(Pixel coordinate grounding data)
○ ○ ○ ○ ○ ○ ○

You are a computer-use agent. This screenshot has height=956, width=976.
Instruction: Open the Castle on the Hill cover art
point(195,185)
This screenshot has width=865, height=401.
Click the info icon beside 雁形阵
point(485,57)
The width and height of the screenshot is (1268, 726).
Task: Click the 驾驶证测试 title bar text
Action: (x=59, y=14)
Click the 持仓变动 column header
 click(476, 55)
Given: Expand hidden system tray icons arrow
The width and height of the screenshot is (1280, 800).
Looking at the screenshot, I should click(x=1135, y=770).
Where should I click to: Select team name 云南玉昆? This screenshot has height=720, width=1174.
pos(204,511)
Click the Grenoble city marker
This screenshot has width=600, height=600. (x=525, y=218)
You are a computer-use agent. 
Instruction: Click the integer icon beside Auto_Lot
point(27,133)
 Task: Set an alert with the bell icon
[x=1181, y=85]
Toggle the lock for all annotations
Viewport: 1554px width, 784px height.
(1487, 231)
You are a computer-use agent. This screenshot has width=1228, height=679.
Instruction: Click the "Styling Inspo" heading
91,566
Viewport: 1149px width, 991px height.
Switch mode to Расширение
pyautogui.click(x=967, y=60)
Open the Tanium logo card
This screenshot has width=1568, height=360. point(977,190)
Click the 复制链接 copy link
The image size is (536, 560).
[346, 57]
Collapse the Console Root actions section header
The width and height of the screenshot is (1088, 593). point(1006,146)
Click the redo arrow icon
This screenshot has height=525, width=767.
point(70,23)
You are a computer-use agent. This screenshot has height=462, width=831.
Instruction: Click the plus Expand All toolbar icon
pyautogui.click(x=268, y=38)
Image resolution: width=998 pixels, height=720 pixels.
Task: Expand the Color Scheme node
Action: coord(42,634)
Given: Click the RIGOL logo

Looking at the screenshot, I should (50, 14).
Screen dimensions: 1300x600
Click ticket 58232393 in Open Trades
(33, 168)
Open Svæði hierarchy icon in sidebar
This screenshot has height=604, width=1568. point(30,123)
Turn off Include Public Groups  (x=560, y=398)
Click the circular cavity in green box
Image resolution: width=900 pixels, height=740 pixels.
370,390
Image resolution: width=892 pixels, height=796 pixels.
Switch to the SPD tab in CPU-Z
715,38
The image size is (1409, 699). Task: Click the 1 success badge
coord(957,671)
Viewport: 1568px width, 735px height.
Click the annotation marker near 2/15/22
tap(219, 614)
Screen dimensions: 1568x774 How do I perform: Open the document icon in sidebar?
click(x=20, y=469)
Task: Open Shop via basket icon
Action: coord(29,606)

○ ○ ○ ○ ○ ○ ○

## Activity
Could you write out all the entries exactly as given?

## Solution to the problem
You are a computer-use agent. This screenshot has height=956, width=976.
Instruction: Open the Castle on the Hill cover art
point(195,185)
This screenshot has width=865, height=401.
Click the info icon beside 雁形阵
point(485,57)
The width and height of the screenshot is (1268, 726).
Task: Click the 驾驶证测试 title bar text
Action: (x=59, y=14)
Click the 持仓变动 column header
 click(476, 55)
Given: Expand hidden system tray icons arrow
The width and height of the screenshot is (1280, 800).
Looking at the screenshot, I should click(x=1135, y=770).
Where should I click to: Select team name 云南玉昆? This screenshot has height=720, width=1174.
pos(204,511)
Click the Grenoble city marker
This screenshot has width=600, height=600. (x=525, y=218)
You are a computer-use agent. 
Instruction: Click the integer icon beside Auto_Lot
point(27,133)
 Task: Set an alert with the bell icon
[x=1181, y=85]
Toggle the lock for all annotations
Viewport: 1554px width, 784px height.
(1487, 231)
You are a computer-use agent. This screenshot has width=1228, height=679.
Instruction: Click the "Styling Inspo" heading
91,566
Viewport: 1149px width, 991px height.
Switch mode to Расширение
pyautogui.click(x=967, y=60)
Open the Tanium logo card
This screenshot has width=1568, height=360. point(977,190)
Click the 复制链接 copy link
The image size is (536, 560).
[346, 57]
Collapse the Console Root actions section header
The width and height of the screenshot is (1088, 593). point(1006,146)
Click the redo arrow icon
This screenshot has height=525, width=767.
point(70,23)
You are a computer-use agent. This screenshot has height=462, width=831.
Instruction: Click the plus Expand All toolbar icon
pyautogui.click(x=268, y=38)
Image resolution: width=998 pixels, height=720 pixels.
Task: Expand the Color Scheme node
Action: coord(42,634)
Given: Click the RIGOL logo

Looking at the screenshot, I should (50, 14).
Screen dimensions: 1300x600
Click ticket 58232393 in Open Trades
(33, 168)
Open Svæði hierarchy icon in sidebar
This screenshot has height=604, width=1568. point(30,123)
Turn off Include Public Groups  (x=560, y=398)
Click the circular cavity in green box
Image resolution: width=900 pixels, height=740 pixels.
370,390
Image resolution: width=892 pixels, height=796 pixels.
Switch to the SPD tab in CPU-Z
715,38
The image size is (1409, 699). Task: Click the 1 success badge
coord(957,671)
Viewport: 1568px width, 735px height.
Click the annotation marker near 2/15/22
tap(219, 614)
Screen dimensions: 1568x774 How do I perform: Open the document icon in sidebar?
click(x=20, y=469)
Task: Open Shop via basket icon
Action: coord(29,606)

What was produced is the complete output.